▶ **ТЕКСТ ДЛЯ ЧТЕНИЯ**:
┌──
Тем не менее вклад Черепнина в общее дело евразийской (парижской) музыкальной группы, даже если он не признавался ее активными участниками за такового, может быть сведен к трем моментам:
— грузинский по происхождению звукоряд («интрапункт»), не восточный и не западный, использованный им впервые в Концерте для флейты, скрипки и камерного оркестра (1924), а также сознательная работа с закавказскими ритмами и гармониями без заимствования мелодий — т. е. «ориентализм наоборот» — в Грузинской рапсодии ля-минор для виолончели и камерного оркестра (1922, написана в Париже) и многих других сочинениях;
— незападный тематический материал фортепианных концертов (впрочем, здесь Черепнин был ближе к «академическим националистам», русские парижане избегали прямого заимствования или стилизации фольклора): грузинский по окраске, хотя и не без влияния Скрябина, в Первом (сочиненном в Тбилиси, 1920), египетский — в Третьем (1931–1932), китайский — в Четвертом;
— контакты с музыкантами с восточной оконечности евразийского мира.
А кроме того, он говорил о себе в 1933 г. в третьем лице:
…Черепнин считает, что синтез Европы и Азии является идеалом и подлинной сущностью русской музыки. <…> Россия для него Евразия, и раздумья о сути русского национального характера, а также восприятие голоса крови и попытка по-своему осмыслить инстинктивно созданное — все это укрепило Черепнина в его убеждении, что он как русский должен в искусстве выполнить «евразийскую миссию» [237].
└──
▶ **СОХРАНЕННЫЕ ДАННЫЕ**:
┌──
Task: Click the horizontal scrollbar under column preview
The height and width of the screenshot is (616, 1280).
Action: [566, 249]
└──
┌──
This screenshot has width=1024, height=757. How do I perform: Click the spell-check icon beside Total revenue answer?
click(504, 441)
└──
┌──
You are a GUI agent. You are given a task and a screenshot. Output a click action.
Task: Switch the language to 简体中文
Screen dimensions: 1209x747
└──
▶ **ЗАДАЧА**: Допишите следующую часть текста о Черепнине и евразийской музыкальной группе, начиная сразу после цитаты 1933 г. о его «евразийской миссии».

▶ **ОТВЕТ**:
Но в целом его линия была довольно умеренной. Нам же интереснее художники радикального запала, тяготевшие к доведению своих творческих позиций до логического конца — в чем бы он ни выражался.
5. Ностальгический взгляд на Восток с Запада:
«лирическое евразийство» Владимира Дукельского
а) «Модернизм против современности»
«Евразийское» в наследии Владимира Дукельского — это две небольшие, юношеские по духу и задору статьи, «Дягилев и его работа» (1927, опубликована в «Верстах», сб. 3, 1928) и «Модернизм против современности» (газета «Евразия», № 9 и 17, 1929), к которым примыкает англоязычная статья 1930 г. о Прокофьеве «По справедливости, с восхищением и дружбой: от Дукельского — Прокофьеву, с оглядкой на Стравинского» (опубликована в газете «Boston Evening Transcript»), а также орфическая трилогия,которую сам композитор определял в конце жизни как «мои музыкальные магнум опусы» [238]. Трилогия состоит из оратории «Конец Санкт-Петербурга» (задуманной в 1928 г. и осуществленной в 1931–1933 гг., вторая расширенная редакция — 1937), кантаты «Эпитафия» для сопрано, смешанного хора и оркестра (1931) и концерта для сопрано, фортепиано и оркестра «Посвящения» (1934–1937). Вне всякого сомнения, эти три композиции должны не только исполняться вместе — их общая длительность равняется одному часу, — но и рассматриваться как три части музыкального целого.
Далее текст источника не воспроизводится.